2021-03-09

【環境経営が成長に直結する時代】サーキュラーエコノミー実現に向け、東大と連携 三菱ケミカル社長・和賀昌之の「化学会社も人類の共有財産を創る時代」

写真左から、藤原帰一・東京大学未来ビジョン研究センターセンター長、五神真・東京大学総長、石井菜穂子・東京大学理事、グローバル・コモンズ・センターダイレクター、和賀昌之・三菱ケミカル社長


〝総合化学〟へのこだわり

 三菱ケミカルは昨年、スイスのエンプラのリサイクル会社、ドイツの炭素繊維原料メーカーやリサイクル会社に出資。日本だけでなく欧州でも炭素繊維製品の製造から回収、リサイクルまで手掛けるなど、サーキュラーエコノミー(循環型経済)への投資を加速させている。
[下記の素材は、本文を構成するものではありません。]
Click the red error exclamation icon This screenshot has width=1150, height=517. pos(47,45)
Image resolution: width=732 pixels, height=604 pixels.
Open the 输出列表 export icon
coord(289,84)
 クリーンな水素を使った化学品の製造やCO₂を原料として活用、また人工光合成などの技術開発でも貢献したいという。

 和賀氏が18年4月の社長就任以来訴えてきたのが「徹底的に〝総合化学〟にこだわる」こと。「有機も無機もそうですが、こっちの技術が隣の技術に良い影響を与える。こっちを知っているから向こうもわかることがある。専門的に深掘りするのも大切ですが、そこに入り込んでしまうと横への広がりが作れなくなるリスクがある」からだ。
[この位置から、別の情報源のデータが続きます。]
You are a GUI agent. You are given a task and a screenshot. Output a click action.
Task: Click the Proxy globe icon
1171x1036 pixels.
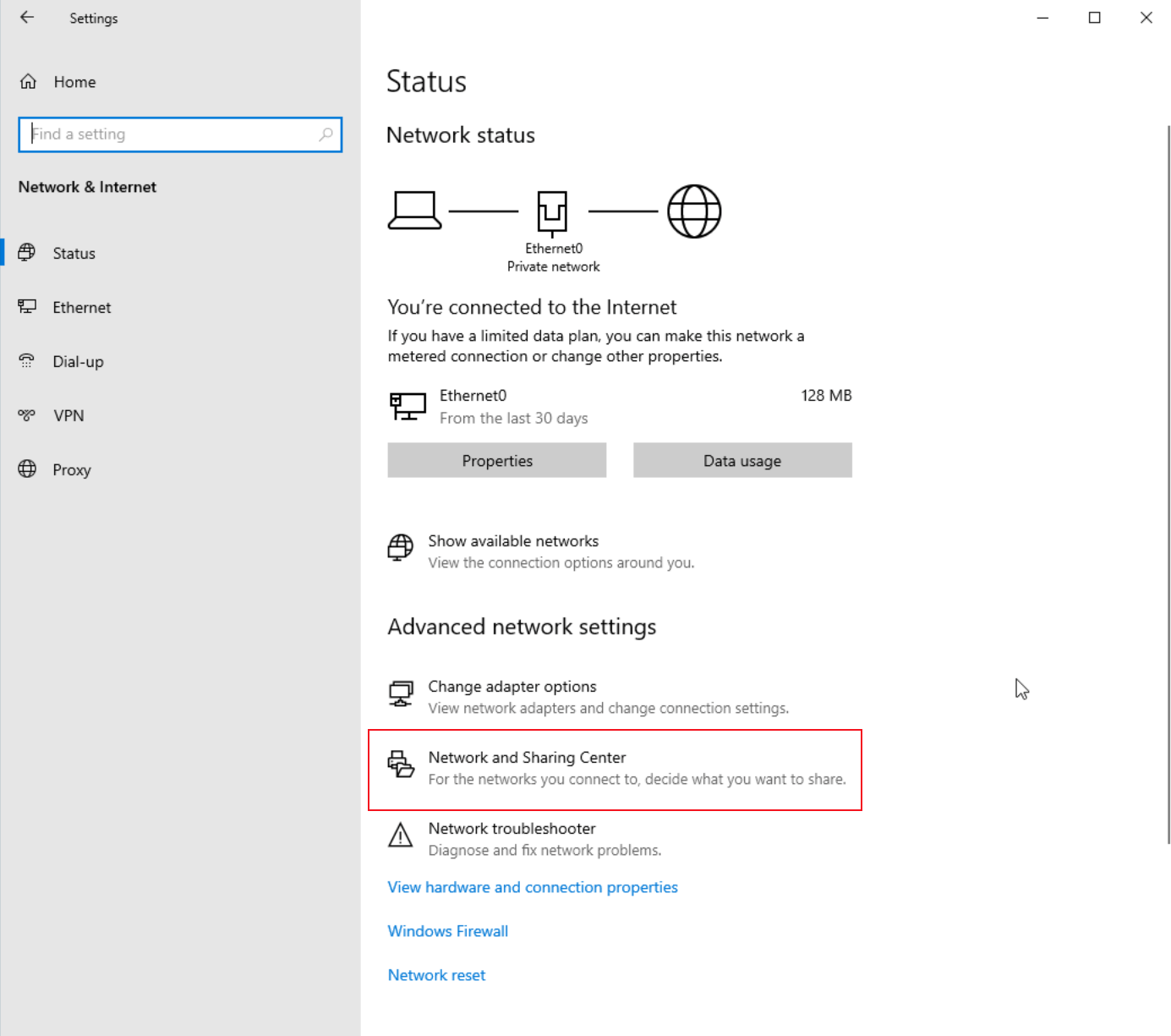click(x=27, y=469)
 特に現代のように「原因がよくわからない社会命題を与えられたとき、戦える武器が1個か2個ではダメなんです。われわれ総合化学は、どの技術でどう問題に対処していくべきかで一日の長がある」と力を込める。

 強さの源泉は、日本の化学メーカーが昭和50年代から進めてきた「C1ケミストリー」の研究。C(カーボン)を分解する化学ではなく、Cを足して化合物を合成する研究だ。当時は原油価格が安く出番がなかったが、「われわれの分子合成技術にはその蓄積が今も綿々と残っている」と語る。

 世界の化学メーカーが専業もしくは医薬メーカーへと変わる中、今こそ、日本の総合化学は強さを発揮できると考える。

「原料を石油ではなく植物由来にする、CO₂を原料化するなどいろんなアプローチがある。うちはすでに植物由来の生分解性プラスチックや植物由来のプラスチックを出している。すでにマーケットに実証性のあるものを上市している先行者メリットはかなりあると思っています」

 企業は自らの技術力を磨き、その技術を社会に実装させる仕組みを大学が牽引する。単なる1企業と1大学の連携ではなく、社会、世界を巻き込んだ産学連携が動き出している。